_SCHRIFTLICHE AUFGABE 1_
Schreiben Sie bitte aus den Zeilen des Materials alles von der Zeile mit „This screenshot has height=799, width=1593.“ bis hinunter zur Zeile mit „The height and width of the screenshot is (615, 1093).“ unverändert heraus, beide Zeilen eingeschlossen. Lassen Sie die Bilder dabei weg.

_TEXTAUSZUG_
Leitsatz (amtlich)
Zu den Darlegungsanforderungen bei Verurteilungen wegen Geschwindigkeitsverstößen, die mit dem Messgerät Leivtec XV3 ermittelt wurden. Voraussetzungen eines standardisierten Messverfahrens.
Normenkette
OWiG § 71; StPO §§ 261, 267 Abs. 1
Verfahrensgang
AG Mainz (Entscheidung vom 05.02.2021; Aktenzeichen 3200 Js 18848/20) |
Tenor
- Das Verfahren wird mit Zustimmung der Generalstaatsanwaltschaft gemäß § 47 Abs. 2 OWiG eingestellt.
- Die Kosten des Verfahrens sowie die notwendigen Auslagen des Betroffenen werden der Staatskasse auferlegt.
Gründe
I.
Am 5. Februar 2021 verurteilte das Amtsgericht Mainz den Betroffenen wegen fahrlässiger Überschreitung der zulässigen Höchstgeschwindigkeit innerhalb geschlossener Ortschaften um 22 km/h zu einer Geldbuße von 80,- Euro. Nach den Feststellungen befuhr er am 18. März 2020 gegen 11: 29 Uhr mit einem Pkw in ...[Z] die ...[Y] Straße Richtung Autobahn A ... in Höhe der ...[X]-Straße .. im dort auf 50 km/h beschränkten Bereich mit 72 km/h (nach Toleranzabzug), gemessen mit dem Lasermessgerät Leivtec XV3.
Antrag auf Zulassung der Rechtsbeschwerde gegen das Urteil wurde für den Betroffenen durch Schriftsatz des Verteidigers vom 5. Februar 2021, am 9. Februar 2021 bei Gericht eingegangen, eingelegt.
Mit Schriftsatz des Verteidigers vom 26. März 2021, an diesem Tag bei Gericht eingegangen, wurde die Rechtsbeschwerde gegen das am 1. März 2021 zugestellte Urteil begründet. Gerügt wird mit der Verfahrensrüge die Ablehnung zweier Beweisanträge sowie allgemein die Verletzung materiellen Rechts.
Die Generalstaatsanwaltschaft hat ursprünglich beantragt, den Antrag auf Zulassung der Rechtsbeschwerde als unbegründet zu verwerfen. Der Betroffene hatte über seinen Verteidiger Gelegenheit zur Stellungnahme, hat hiervon jedoch zunächst keinen Gebrauch gemacht.

_MATERIAL_
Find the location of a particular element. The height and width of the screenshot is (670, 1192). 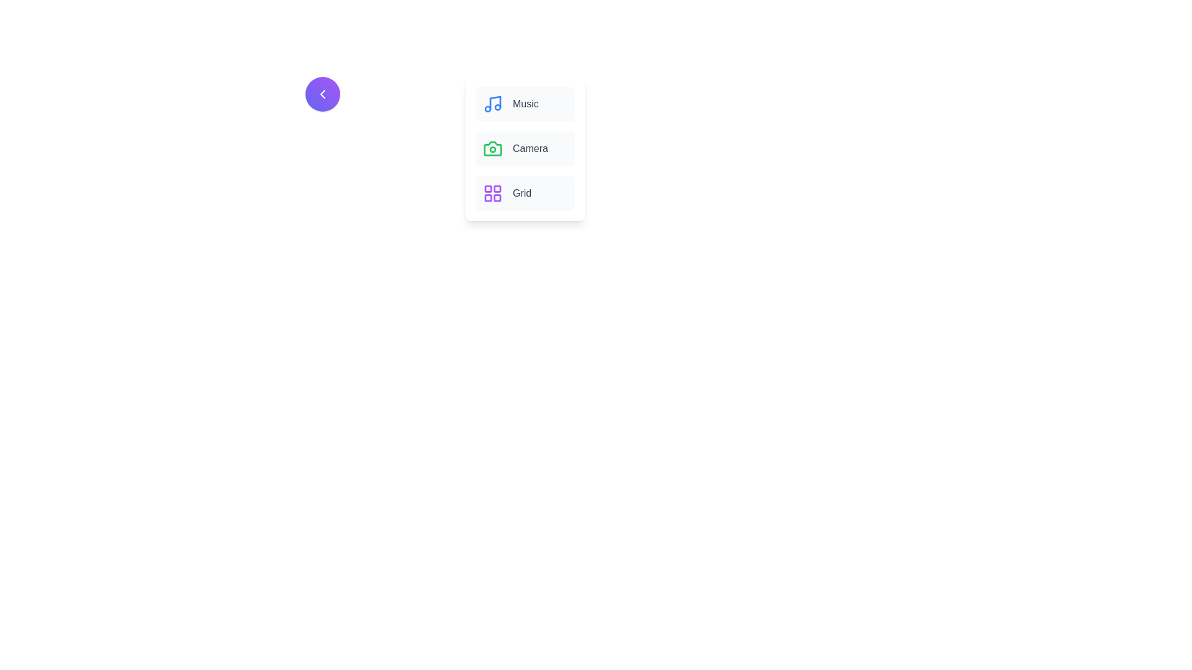

the menu item labeled Music by clicking on it is located at coordinates (524, 104).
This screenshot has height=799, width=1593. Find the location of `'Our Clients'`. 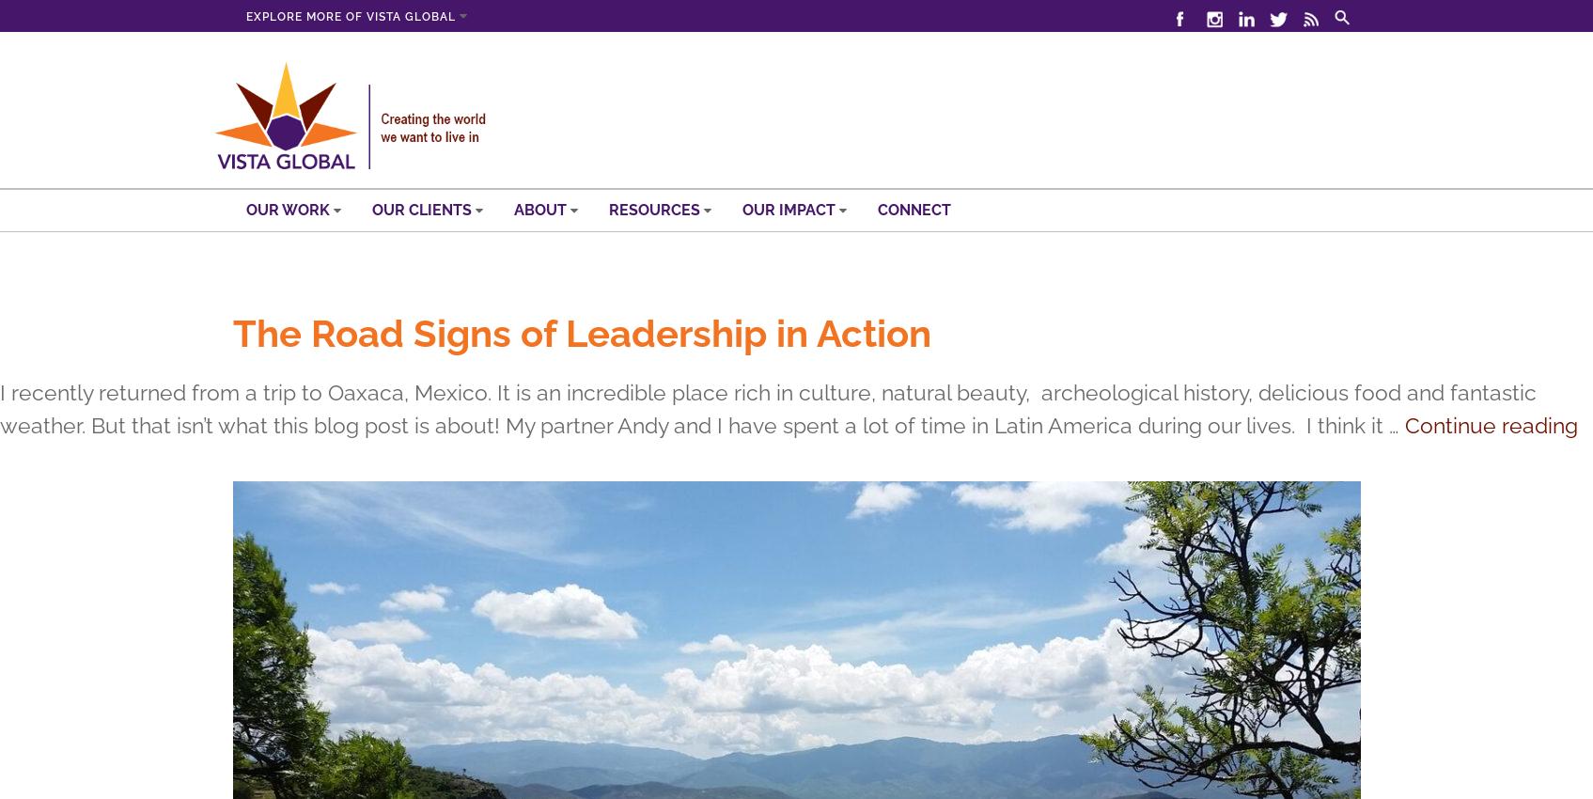

'Our Clients' is located at coordinates (423, 209).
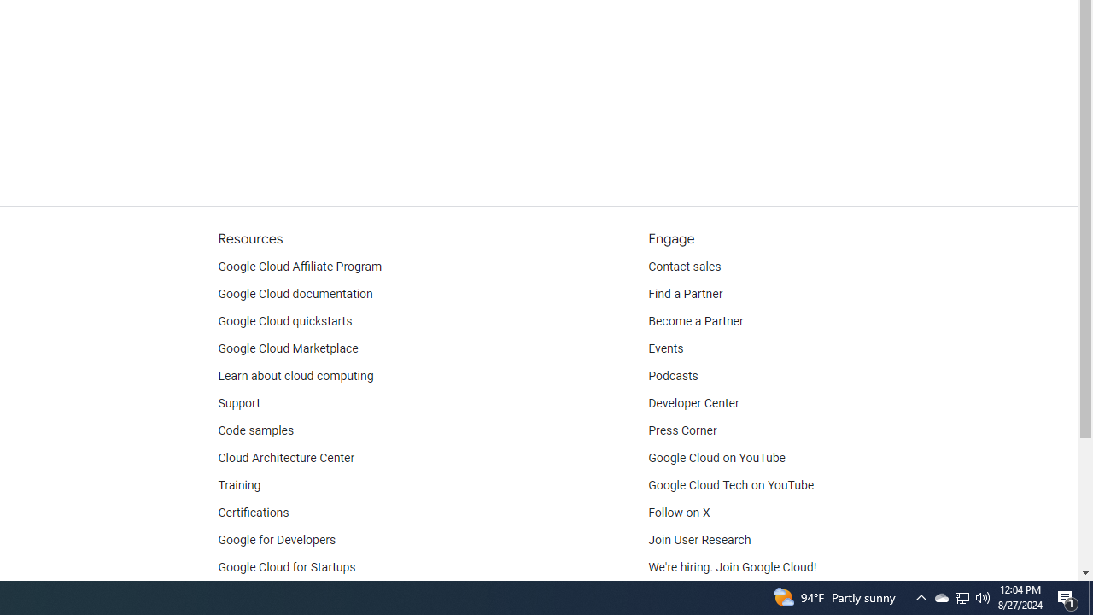 The height and width of the screenshot is (615, 1093). Describe the element at coordinates (300, 266) in the screenshot. I see `'Google Cloud Affiliate Program'` at that location.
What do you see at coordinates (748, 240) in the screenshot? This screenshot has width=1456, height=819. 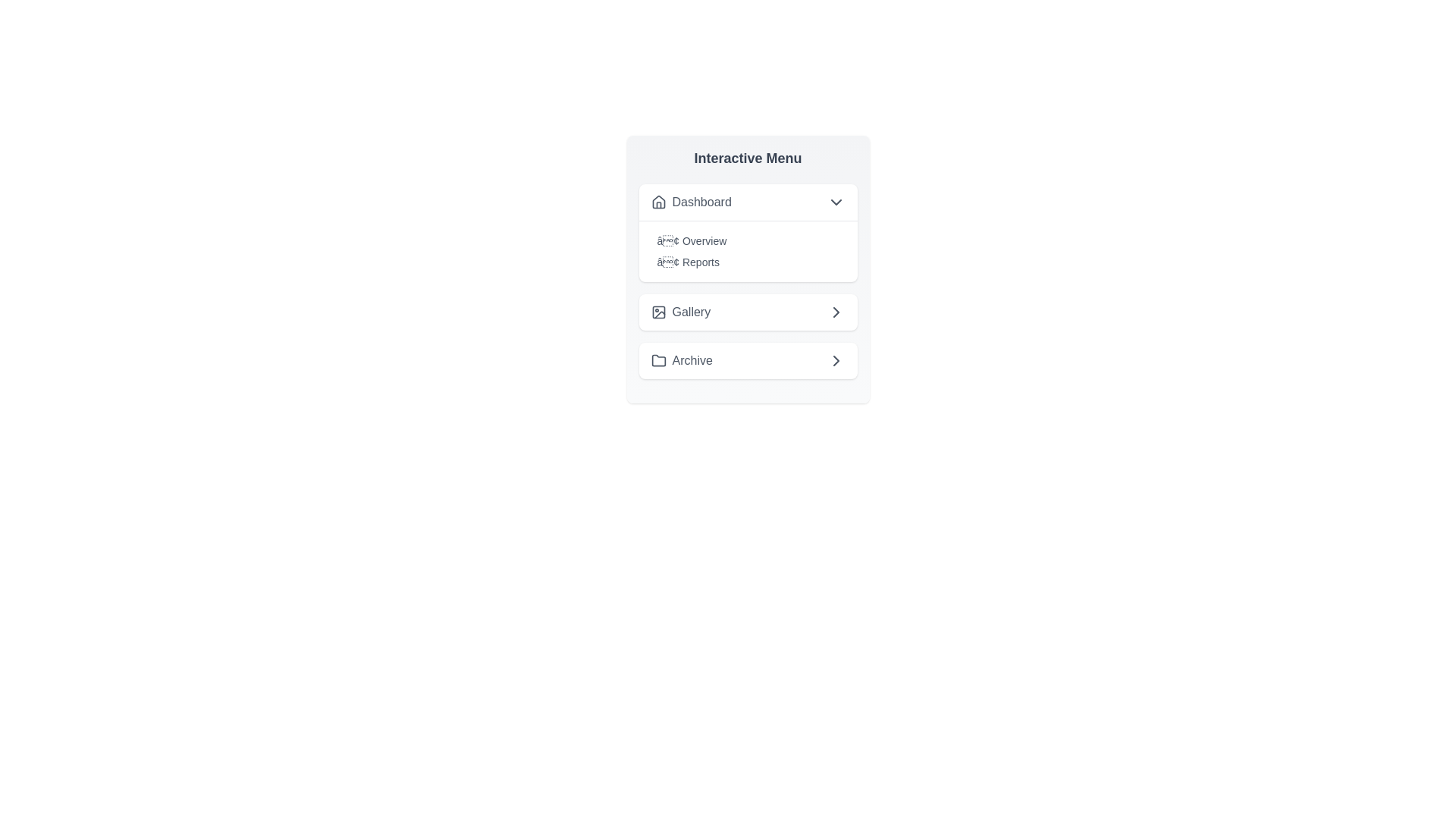 I see `the subsection item Overview under the section Dashboard` at bounding box center [748, 240].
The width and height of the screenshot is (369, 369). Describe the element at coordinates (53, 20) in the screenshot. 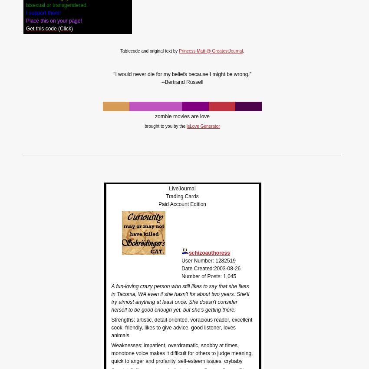

I see `'Place this on your page!'` at that location.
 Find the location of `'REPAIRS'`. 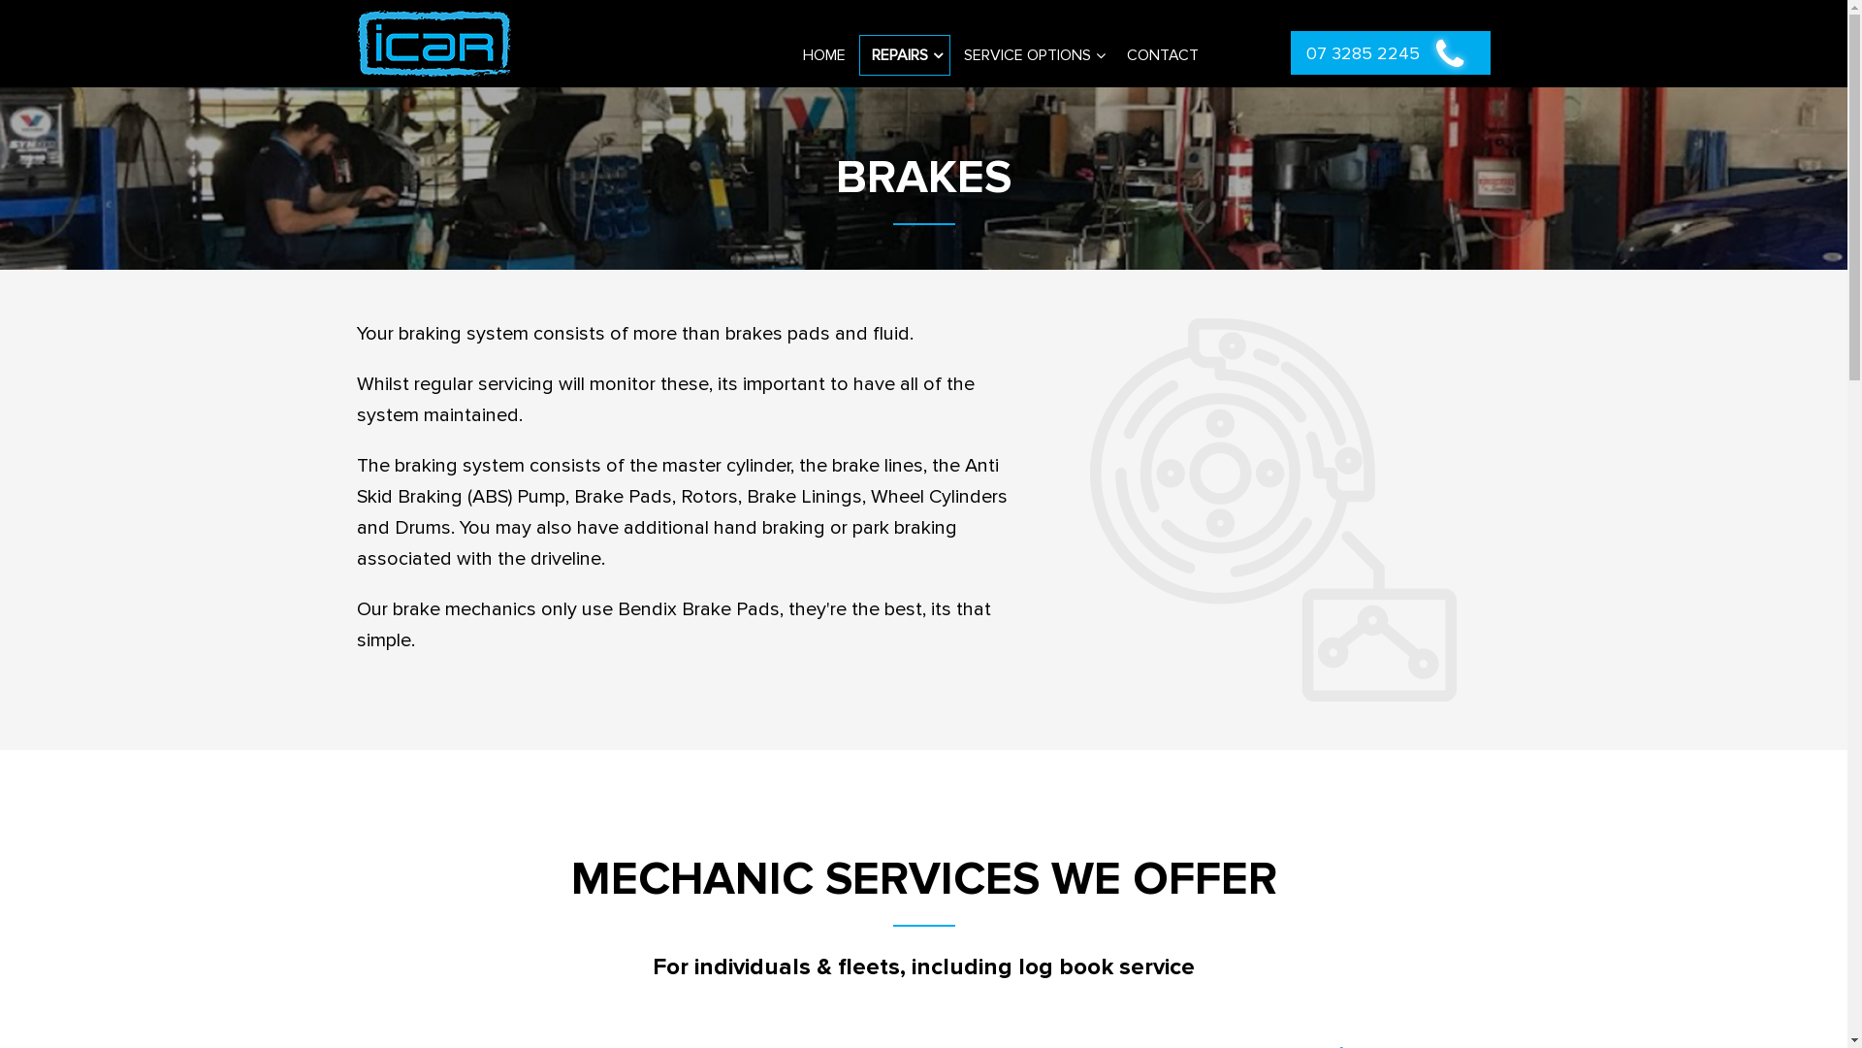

_SCHRIFTLICHE AUFGABE 2_
Zu welcher Geldbuße verurteilte das Amtsgericht Mainz den Betroffenen laut dem Textauszug?

_LÖSUNG 1_
This screenshot has height=799, width=1593. Find the location of `'Our Clients'`. 

'Our Clients' is located at coordinates (423, 209).
 The height and width of the screenshot is (615, 1093). Describe the element at coordinates (300, 266) in the screenshot. I see `'Google Cloud Affiliate Program'` at that location.

_LÖSUNG 2_
Zu einer Geldbuße von 80 Euro.